Eravamo in pochi, sotto al palco, e questo mi rattrista più che in altri casi. Che qui in Italia la bravura di Marissa non sia stata ancora riconosciuta non mi stupisce più di tanto. Più che altro mi infastidisce. Perché la classe dell’artista residente a Boston non può passare inosservata, lo trovo un crimine non da poco.

For My Crimes” è il pianto apologetico ed etereo di chi i crimini si sente di doverli pagare a capo chino tra le mura di una chiesa interdimensionale, in ginocchio rivolta verso un altare adagiato tra polvere e morte latente, pur in un turbine di volontà vitale. Il viaggio di Marissa nel lento letto del fiume di un folk offuscato dalle nebbie della propria terra è in divenire ma sembra non muoversi mai. È come un fiore che dischiude i petali ad una lentezza estenuante, perché di fretta di rinascere nottetempo non ve n’è. E allora la voce corre come elettricità di velluto su corde sfrigolanti e il fragore della pacatezza si riverbera in arpeggi che si rifrangono come portali affacciati su dimensioni spazzate da una brezza gelida.

DATI FORNITI ->

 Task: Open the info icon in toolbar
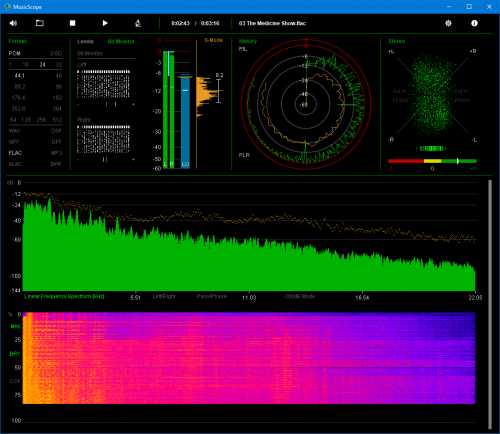click(x=474, y=23)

DETTAGLI DEL COMPITO ->
Porta avanti il testo sul concerto di Marissa, riprendendo subito dopo la sua ultima frase. L'elenco non ha alcun ruolo in questo lavoro.

RISPOSTA FINALE ->
Gli scambi lirici e l’elettrico incedere di Interlocking con Marissa che sprofonda e riemerge in tonalità soprane, i rafforzi di Sharon Van Etten nel country da sogno di Lover Release Me – sommesso canto-preghiera di amor dolente – e nella polverosa classy ballad I Can’t Listen To Gene Clarke Anymore sono l’aiuto di cui si sentiva il bisogno, come lo splendido fantasma vocale di Angel Olsen ad irrobustire la resilienza della title track. Blue Vapor ha la durezza del diamante e gli archi sferzano una piana ricoperta di rugiada gelida e altrettanto dura è la melodia vocale di All Out Of Catastrophe che col suo folk noir si espande fino a disciogliersi in un mare riverberato. L’atmosfera si fa ancor più rarefatta quando alle soglie del dream pop fa la sua comparsa il deliquio di Dream Dream Big In The Sky, come un’immaginifica deriva senza fine.

Maturità e silenzi nello spazio di un disco, in un’evoluzione in stasi continua e inarrestabile.